* **WHAT THIS TASK INVOLVES**
What you give back should be exactly the lines from the one with "Task: Open Will" through the final line of the material, pictures removed; please add nothing.

* **EXERCISE MATERIALS**
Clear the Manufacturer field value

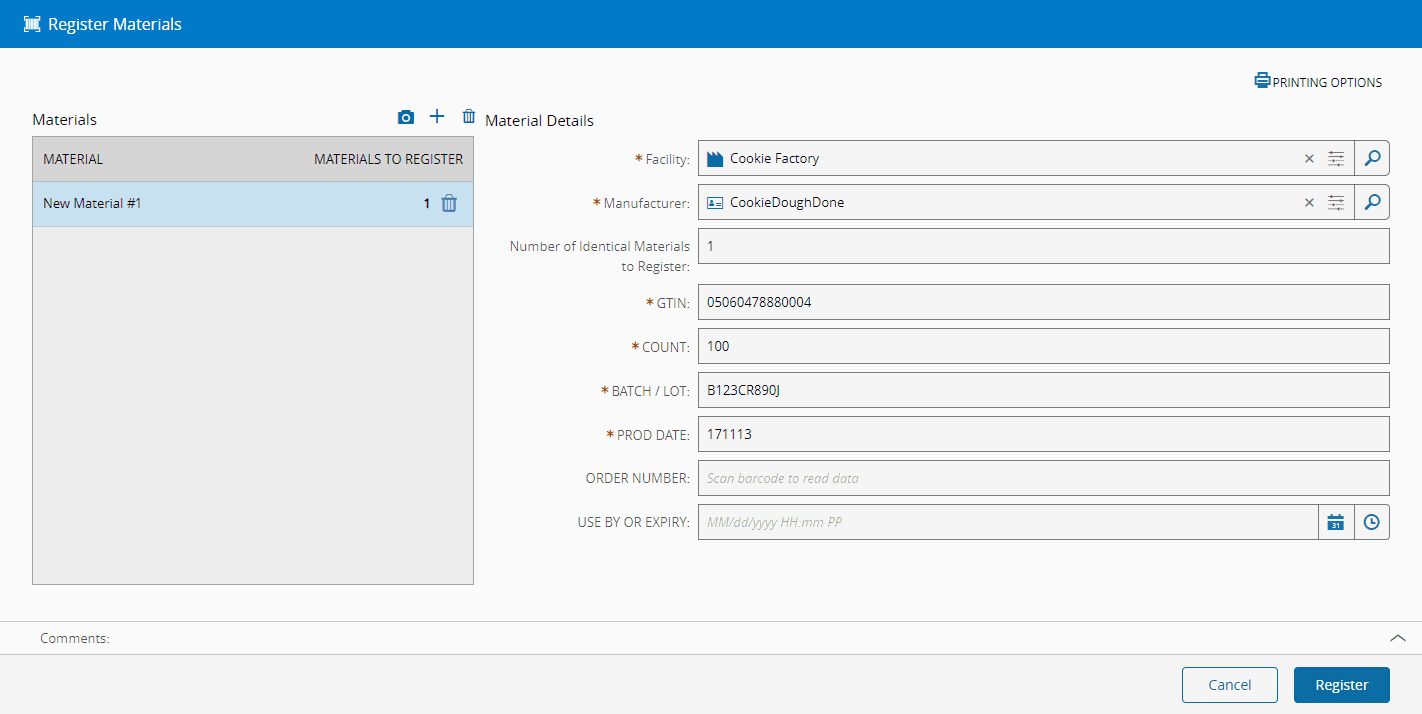(x=1309, y=203)
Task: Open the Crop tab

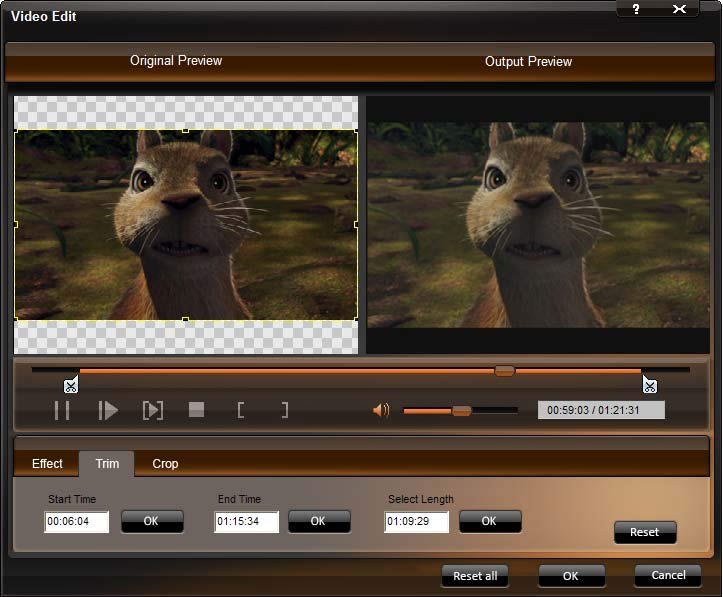Action: pos(165,464)
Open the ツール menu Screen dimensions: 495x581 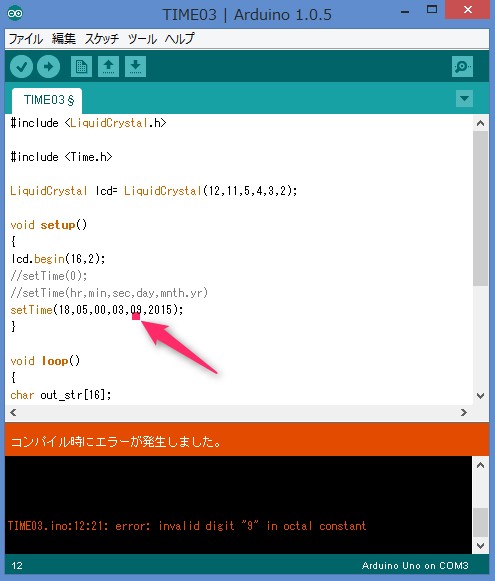[142, 39]
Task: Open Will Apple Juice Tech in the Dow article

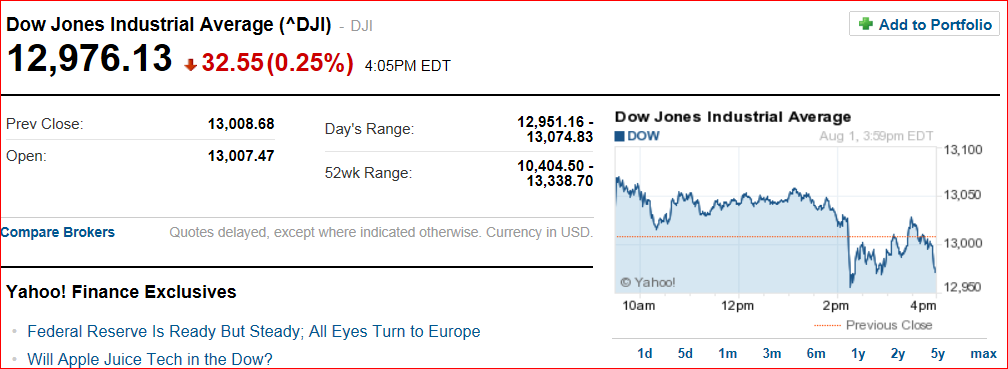Action: [150, 359]
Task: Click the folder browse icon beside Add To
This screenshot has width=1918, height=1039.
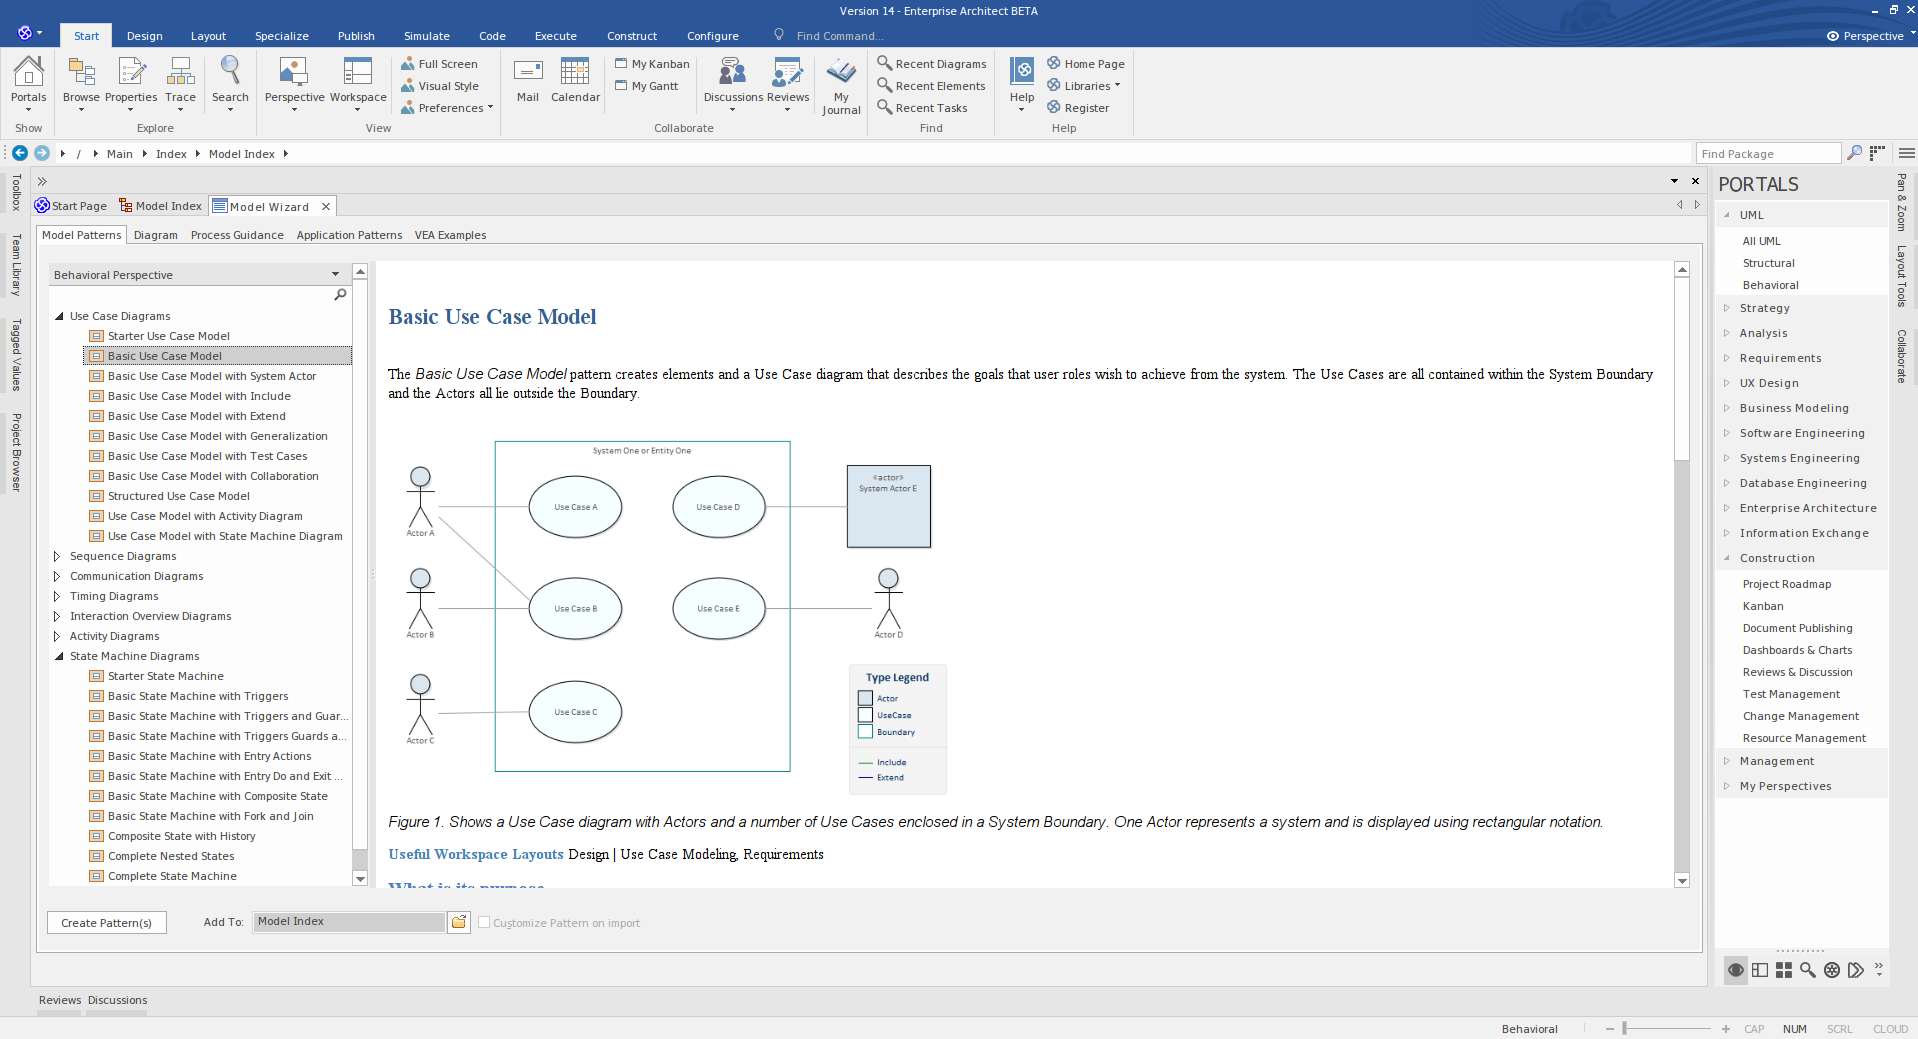Action: tap(459, 922)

* **SOLUTION TO THE EXERCISE**
Task: Open Will Apple Juice Tech in the Dow article

Action: [150, 359]
Task: Click the folder browse icon beside Add To
This screenshot has width=1918, height=1039.
Action: tap(459, 922)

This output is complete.